Harold Turpin (September 28, 1903 – February 28, 1997) was an American baseball pitcher who played 20 season in minor league baseball, including 18 in the Pacific Coast League. He won 271 games in his career and is a member of the Pacific Coast League Hall of Fame. He threw right-handed, batted left-handed, was 5' 11" and weighed 185 pounds.

The hurler was born in Yoncalla, Oregon. He began his career with the San Francisco Seals in 1927 and would also play for them from 1929 to 1931. In 1928 and the first part of 1929, he played for the Little Rock Travelers of the Southern Association. In 1931 and 1932, he played for the Seattle Indians, with whom he would spend the most seasons—he was also with Seattle from 1937 to 1945. In total, he spent about 10.5 seasons with Seattle. He also played for the Denver Bears of the Western Association (1932), the PCL's Portland Beavers (1933-1935), the Western League's Des Moines Demons (1935-1936) and the PCL's Sacramento Solons (1946).

He won 20 games for the first time in 1936 at age 32, beginning a run in which he won 20 or more games in five of seven seasons. From 1939 to 1942, he won 20-plus games each season and from 1938 to 1943, his ERA never exceeded 3.00.
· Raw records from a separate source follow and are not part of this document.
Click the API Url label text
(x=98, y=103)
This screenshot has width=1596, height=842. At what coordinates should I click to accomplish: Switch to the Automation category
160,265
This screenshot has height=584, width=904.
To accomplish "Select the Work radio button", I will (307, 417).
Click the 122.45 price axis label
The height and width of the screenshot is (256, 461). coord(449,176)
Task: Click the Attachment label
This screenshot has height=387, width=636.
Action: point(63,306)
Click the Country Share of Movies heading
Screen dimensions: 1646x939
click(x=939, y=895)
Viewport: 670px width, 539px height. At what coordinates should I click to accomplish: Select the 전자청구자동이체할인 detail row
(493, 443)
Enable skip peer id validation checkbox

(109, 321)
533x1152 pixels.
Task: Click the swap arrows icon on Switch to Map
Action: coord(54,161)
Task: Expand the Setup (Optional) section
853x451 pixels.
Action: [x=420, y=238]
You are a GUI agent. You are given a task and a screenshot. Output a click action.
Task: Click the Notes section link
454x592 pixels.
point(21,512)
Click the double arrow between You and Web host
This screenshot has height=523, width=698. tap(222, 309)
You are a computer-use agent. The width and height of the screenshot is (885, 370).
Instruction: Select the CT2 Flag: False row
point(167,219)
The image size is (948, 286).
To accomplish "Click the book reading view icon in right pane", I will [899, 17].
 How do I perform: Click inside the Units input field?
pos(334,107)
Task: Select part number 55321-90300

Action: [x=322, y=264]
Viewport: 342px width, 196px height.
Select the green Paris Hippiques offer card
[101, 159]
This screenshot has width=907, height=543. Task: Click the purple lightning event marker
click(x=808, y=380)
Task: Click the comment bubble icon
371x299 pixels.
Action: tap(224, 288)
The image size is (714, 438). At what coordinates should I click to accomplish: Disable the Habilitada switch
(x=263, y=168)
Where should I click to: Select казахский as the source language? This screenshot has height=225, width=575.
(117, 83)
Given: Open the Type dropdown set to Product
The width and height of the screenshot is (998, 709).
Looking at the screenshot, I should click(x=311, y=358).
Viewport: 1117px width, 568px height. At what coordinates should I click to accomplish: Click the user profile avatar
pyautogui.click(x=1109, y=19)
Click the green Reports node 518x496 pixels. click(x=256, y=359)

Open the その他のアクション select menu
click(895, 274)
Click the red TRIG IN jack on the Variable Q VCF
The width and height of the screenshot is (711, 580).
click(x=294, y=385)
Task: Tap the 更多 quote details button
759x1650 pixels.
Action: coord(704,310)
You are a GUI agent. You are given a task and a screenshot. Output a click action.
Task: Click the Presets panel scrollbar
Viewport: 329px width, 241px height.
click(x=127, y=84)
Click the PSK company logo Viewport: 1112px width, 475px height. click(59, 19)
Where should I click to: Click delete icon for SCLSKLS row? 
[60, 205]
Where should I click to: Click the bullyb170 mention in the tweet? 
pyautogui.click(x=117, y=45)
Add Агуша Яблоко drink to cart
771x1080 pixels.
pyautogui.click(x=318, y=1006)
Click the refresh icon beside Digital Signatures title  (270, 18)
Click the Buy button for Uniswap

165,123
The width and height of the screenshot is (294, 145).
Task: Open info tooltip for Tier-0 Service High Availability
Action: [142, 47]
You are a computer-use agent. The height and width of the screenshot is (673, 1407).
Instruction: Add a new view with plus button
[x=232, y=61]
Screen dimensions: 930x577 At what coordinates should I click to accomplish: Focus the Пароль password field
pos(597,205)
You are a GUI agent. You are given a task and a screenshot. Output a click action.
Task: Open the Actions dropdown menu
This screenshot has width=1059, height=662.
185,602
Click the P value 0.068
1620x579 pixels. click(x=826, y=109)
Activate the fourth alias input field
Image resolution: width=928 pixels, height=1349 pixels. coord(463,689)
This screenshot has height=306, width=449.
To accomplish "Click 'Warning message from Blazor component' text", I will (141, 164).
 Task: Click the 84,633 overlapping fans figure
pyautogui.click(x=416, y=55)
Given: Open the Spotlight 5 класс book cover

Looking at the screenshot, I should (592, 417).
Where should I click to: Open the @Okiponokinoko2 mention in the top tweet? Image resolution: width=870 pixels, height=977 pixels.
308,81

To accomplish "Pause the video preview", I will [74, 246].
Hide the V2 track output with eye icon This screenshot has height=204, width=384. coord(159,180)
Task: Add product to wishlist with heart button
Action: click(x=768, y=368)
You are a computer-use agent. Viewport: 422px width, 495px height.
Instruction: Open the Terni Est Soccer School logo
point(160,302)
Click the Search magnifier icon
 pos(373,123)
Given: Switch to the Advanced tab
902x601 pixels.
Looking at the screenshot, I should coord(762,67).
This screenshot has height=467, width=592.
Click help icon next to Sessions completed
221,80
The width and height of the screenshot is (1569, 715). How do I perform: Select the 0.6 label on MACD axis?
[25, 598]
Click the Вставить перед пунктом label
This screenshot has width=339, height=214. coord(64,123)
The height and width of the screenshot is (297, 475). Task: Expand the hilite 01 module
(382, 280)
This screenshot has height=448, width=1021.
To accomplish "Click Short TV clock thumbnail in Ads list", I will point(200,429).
He played his final game in 1946 at age 42. Overall, he went 271–203, including a 203–158 mark in the Pacific Coast League. He also had 249 complete games and 29 shutouts in the PCL, along with a no-hitter he threw in 1942 (he also tossed a no-hitter with Des Moines in 1935). He hit well for a pitcher, often batting over .200. He was inducted into the PCL Hall of Fame in 2003.

He died in Roseburg, Oregon at age 93.